Calgary women in power empower young leaders

Calgary’s council chambers looked a little different Friday morning, as young women were given the opportunity to sit in the city’s top political seats. Jillian Code has the story.

By Jillian Code

Calgary’s Council Chambers looked slightly different Friday morning during women in politics event, as it hosted 20 young women from local high schools.

The young women got the chance to sit in the seats of leadership and hold a mock council meeting.

“They show young girls, young females, that they have the ability to go somewhere, to be in those positions of power,” said Grade 11 student Nicole Sun.

“At the beginning, you could kind of tell it was a little bit tense,” said Brooke Negash who’s also in Grade 11. “The first speaker would come up and none of us asked any questions, really. And then by the end of it, we were all just going back and forth at each other.”

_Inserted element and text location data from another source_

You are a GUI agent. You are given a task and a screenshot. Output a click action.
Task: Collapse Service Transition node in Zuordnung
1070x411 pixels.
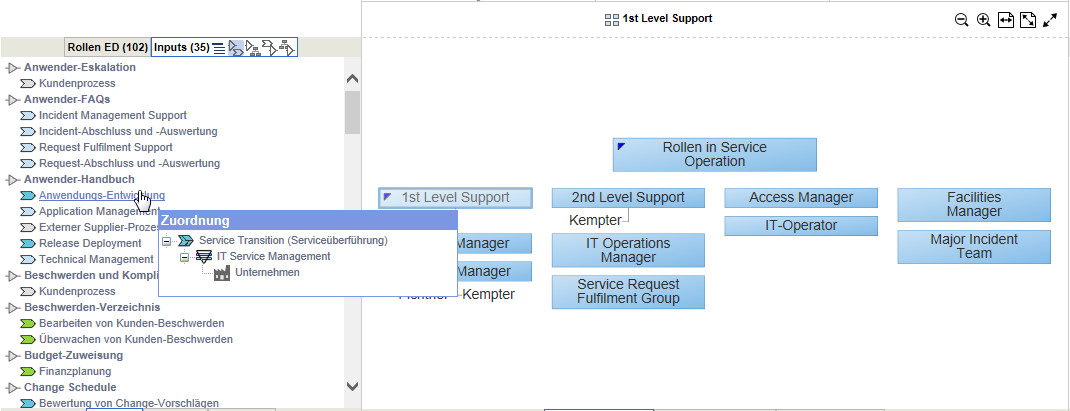(166, 241)
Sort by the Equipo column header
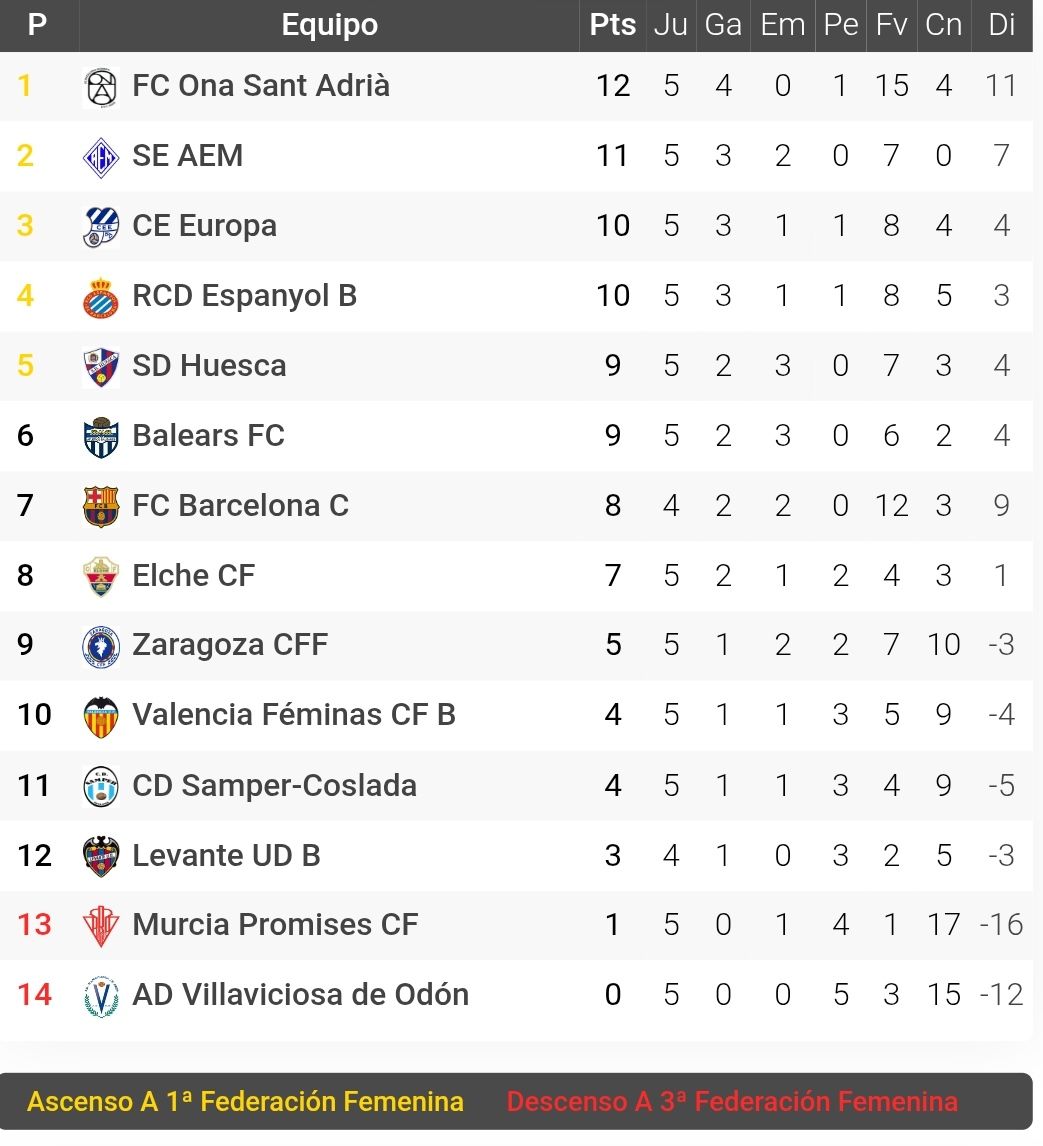 coord(330,25)
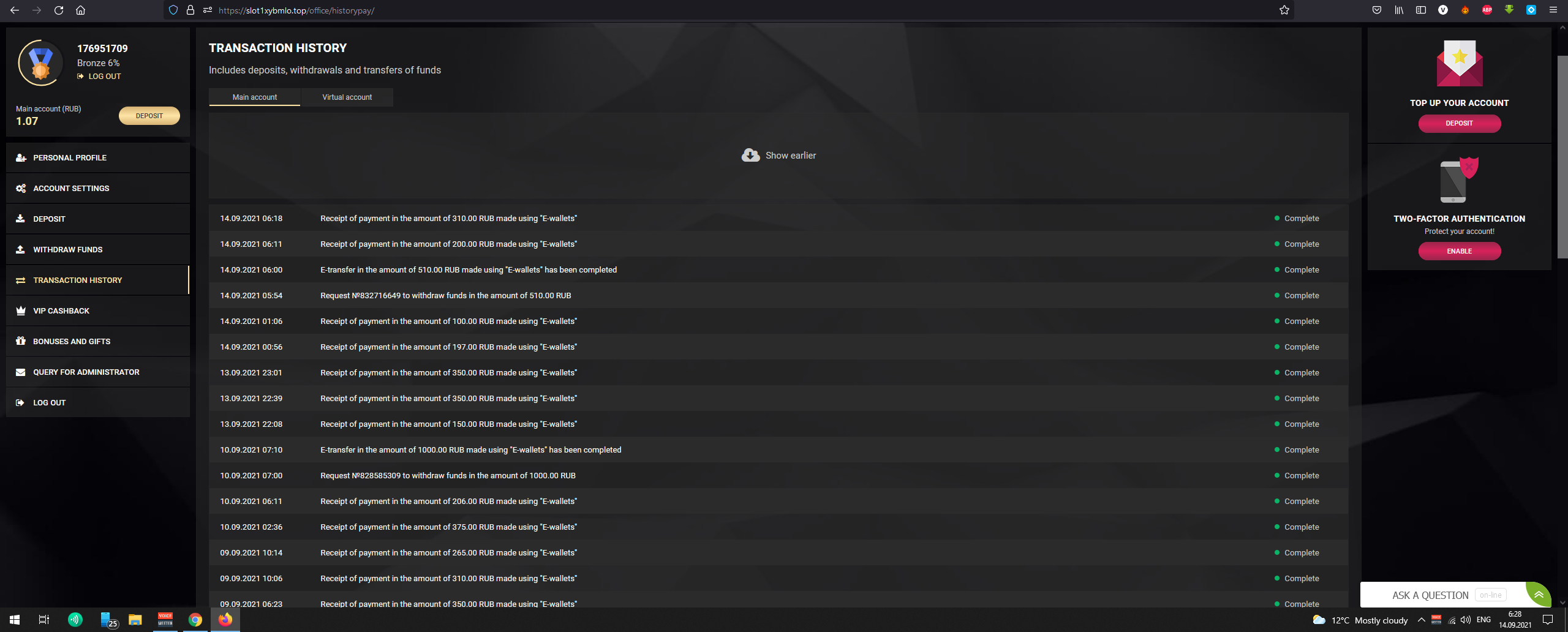Switch to the Virtual account tab
1568x632 pixels.
click(347, 97)
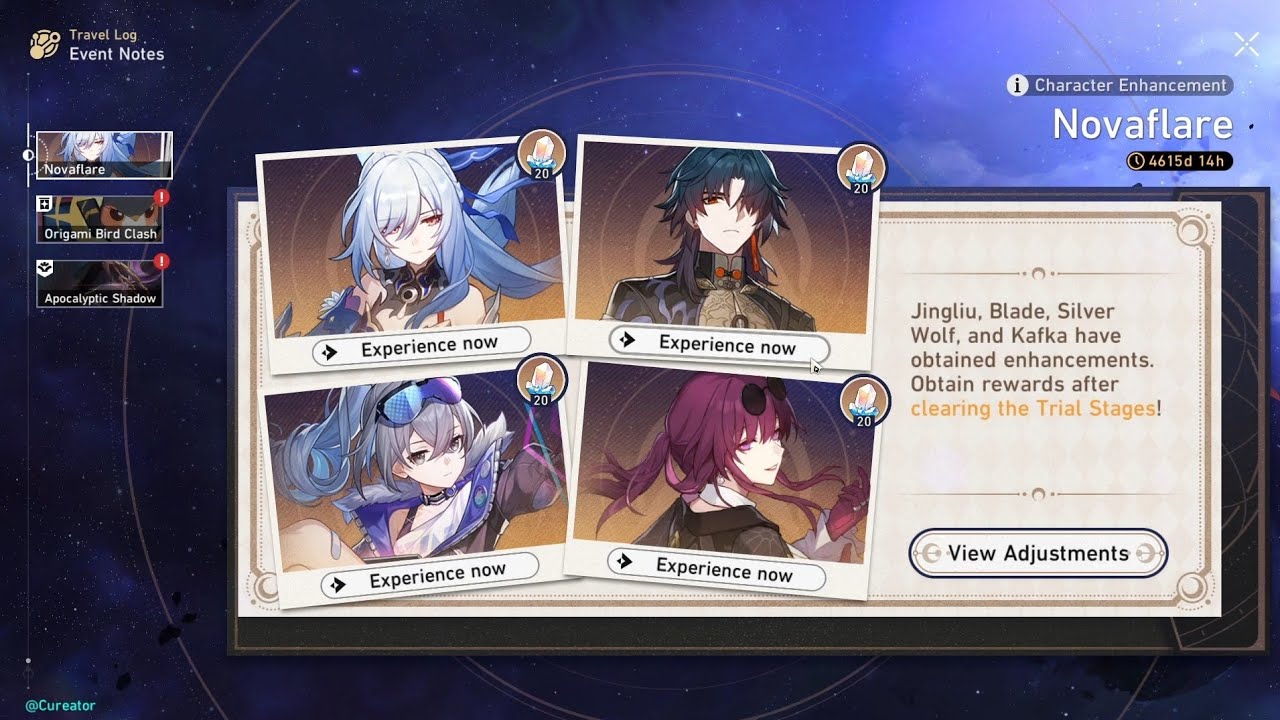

The topic of debate was about single-use plastics, where the young leaders discussed how to incentivize businesses and shoppers to opt for multi-use options, and if the government would help fund the transition.

Councillor Kourtney Penner said she was impressed by the students.

“I’m not sure who brought forward the medical supplies and how we address single-use plastics in other industries. … I thought it was really smart to be thinking broader,” Penner said.

The women in politics event perhaps hold a bit more meaning this year, as the province’s two front runners for the spring elections are both women.

Calgary’s Mayor Jyoto Gondek is also a woman, which is a first for the city.

“When we saw the applications, a lot of them were motivated by the fact that we have the first woman as Mayor of the City of Calgary, woman of colour as well. And we also — Alberta is doing pretty good in terms of representation on the provincial level,” said Dhuha Nader, chair, Equal Voice Calgary.

The students have also learned to stand their ground and be empowered.

“Owning it, standing your ground. Especially when you’re someone of a marginalized community—you know, I’m here for a reason,” said Negash.

“It’s a really powerful thing and it encourages and empowers female leaders to go and pursue those positions of power,” Sun added.